Exercise objective
Needed from the data below: all lines that contain the word "Open".

Dataset entries
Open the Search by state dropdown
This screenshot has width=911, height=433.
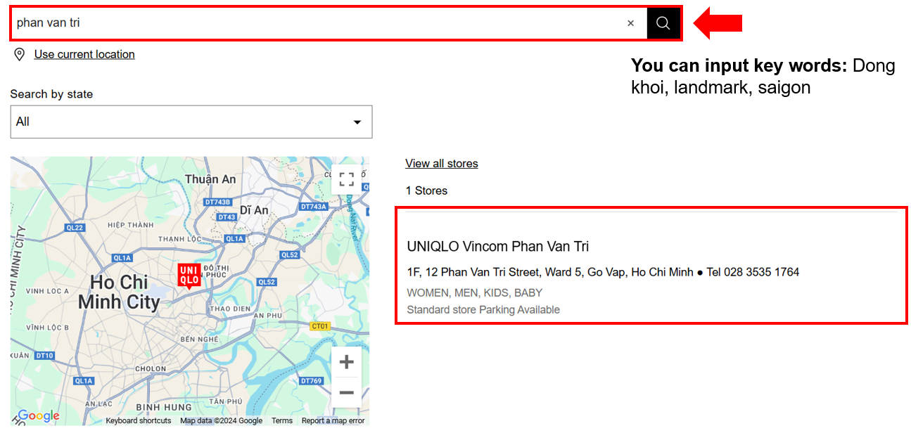(191, 122)
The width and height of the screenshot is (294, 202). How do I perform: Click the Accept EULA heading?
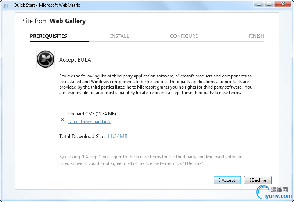point(75,60)
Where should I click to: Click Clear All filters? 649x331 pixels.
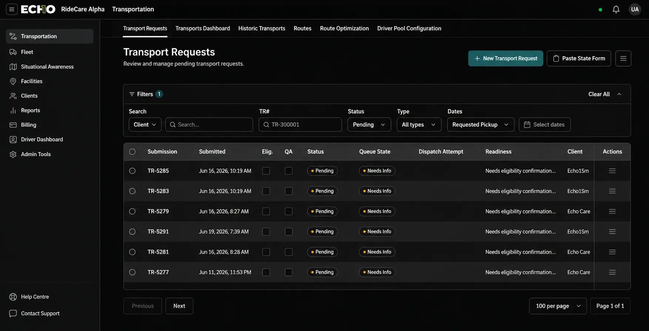click(x=599, y=94)
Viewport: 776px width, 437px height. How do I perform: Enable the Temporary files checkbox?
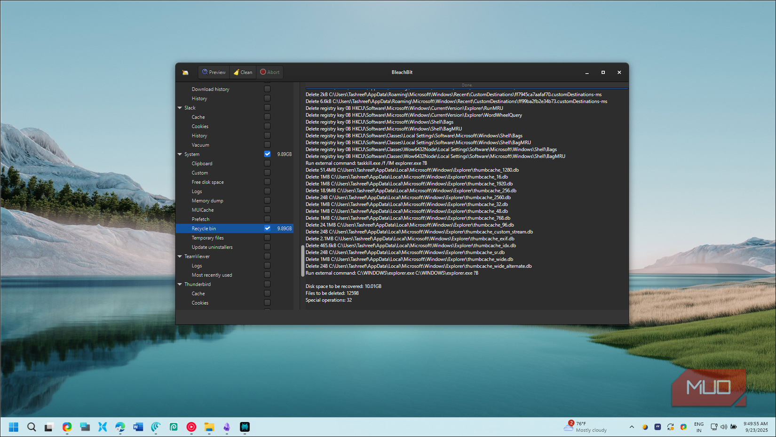(x=267, y=238)
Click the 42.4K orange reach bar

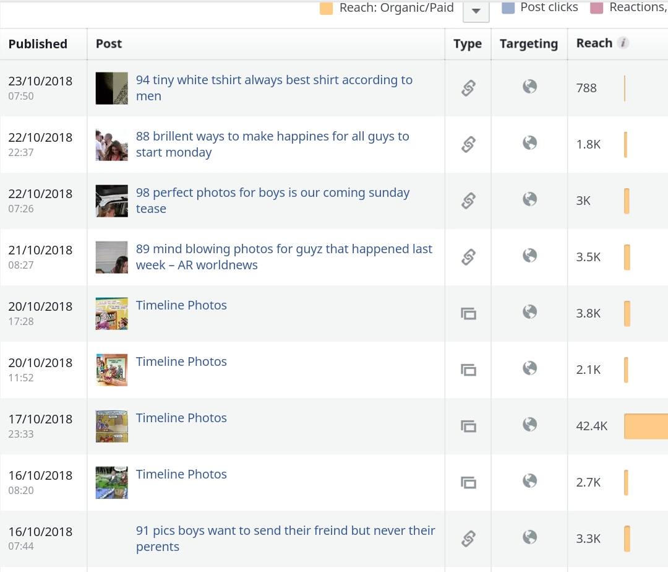pyautogui.click(x=646, y=426)
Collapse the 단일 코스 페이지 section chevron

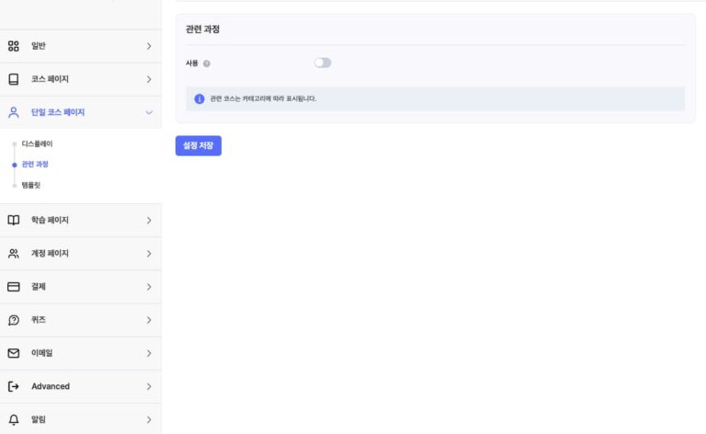tap(149, 112)
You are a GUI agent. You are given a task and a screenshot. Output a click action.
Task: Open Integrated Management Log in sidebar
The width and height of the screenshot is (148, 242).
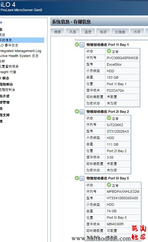21,51
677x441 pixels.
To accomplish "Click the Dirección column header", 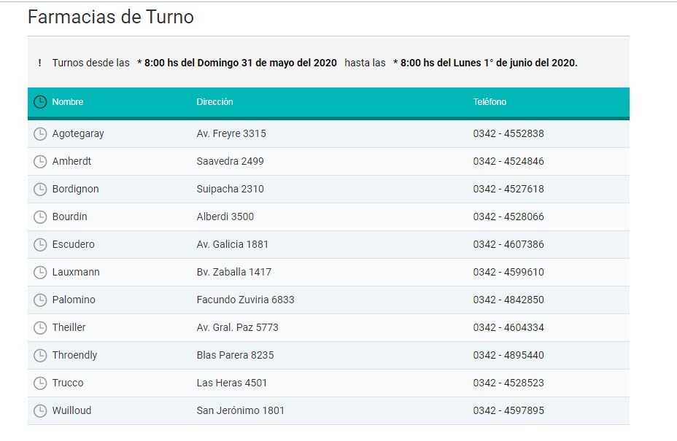I will (214, 102).
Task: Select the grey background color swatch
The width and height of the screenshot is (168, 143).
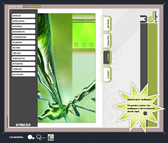Action: coord(25,7)
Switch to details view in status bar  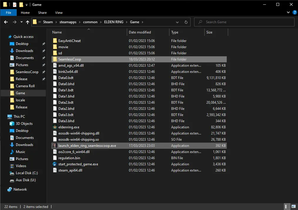click(287, 206)
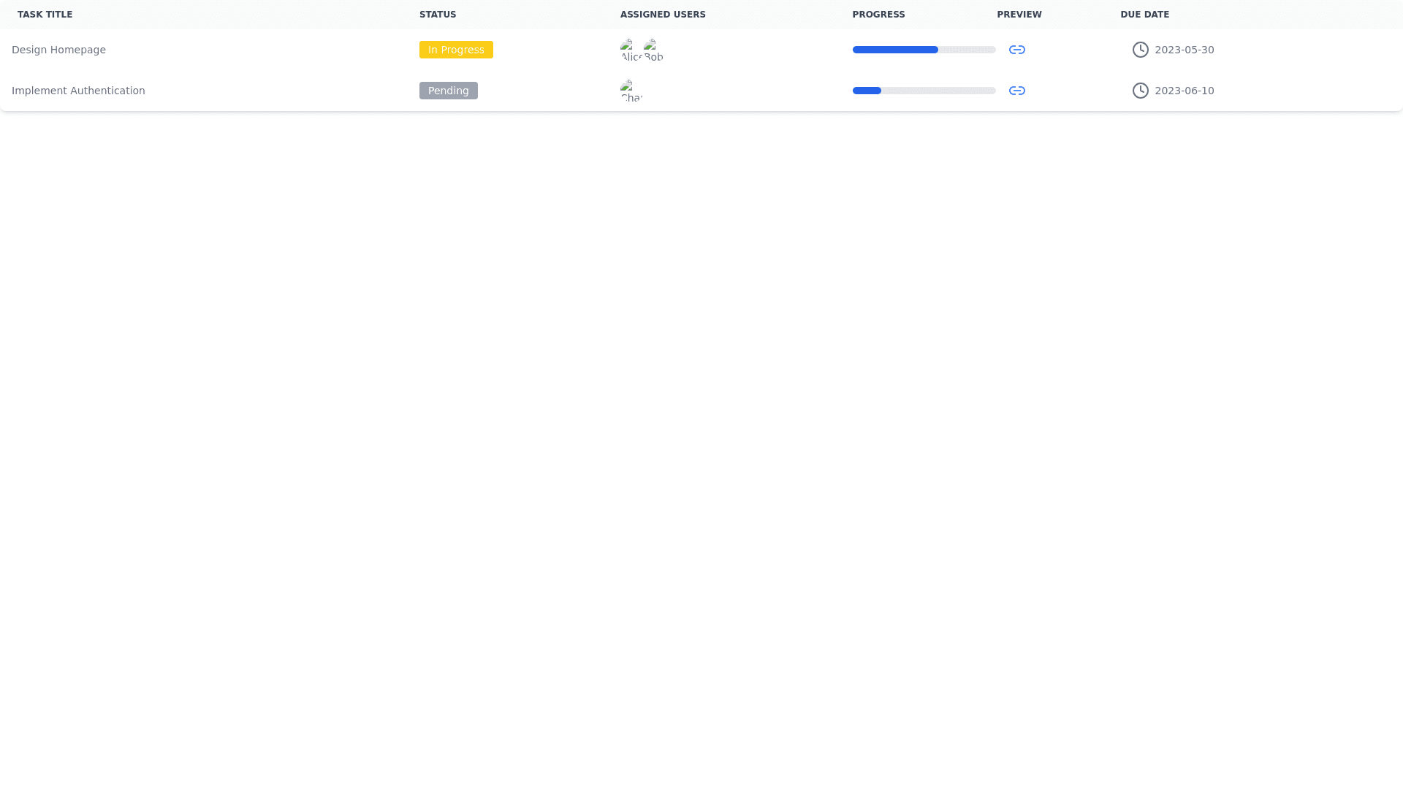Click the Due Date column header
Viewport: 1403px width, 789px height.
point(1144,15)
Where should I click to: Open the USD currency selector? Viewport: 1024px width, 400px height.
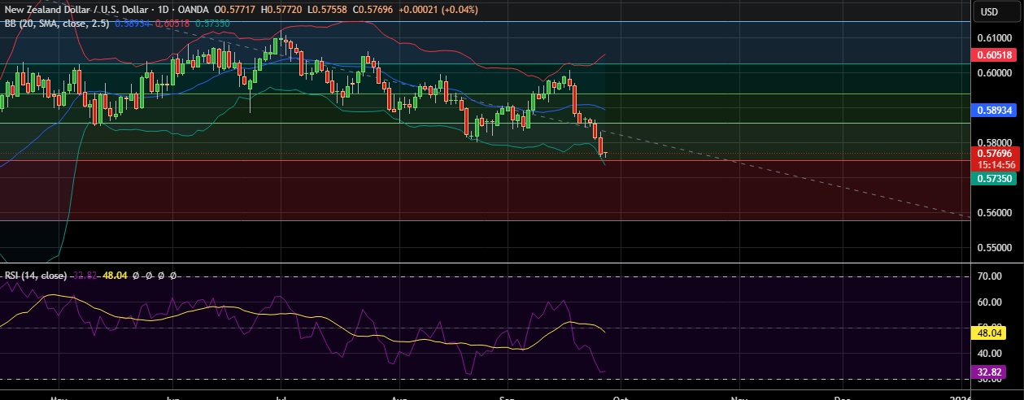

Output
Open the Search by state dropdown
Task: Open Integrated Management Log in sidebar
Where should I click to: Open the USD currency selector? Viewport: 1024px width, 400px height.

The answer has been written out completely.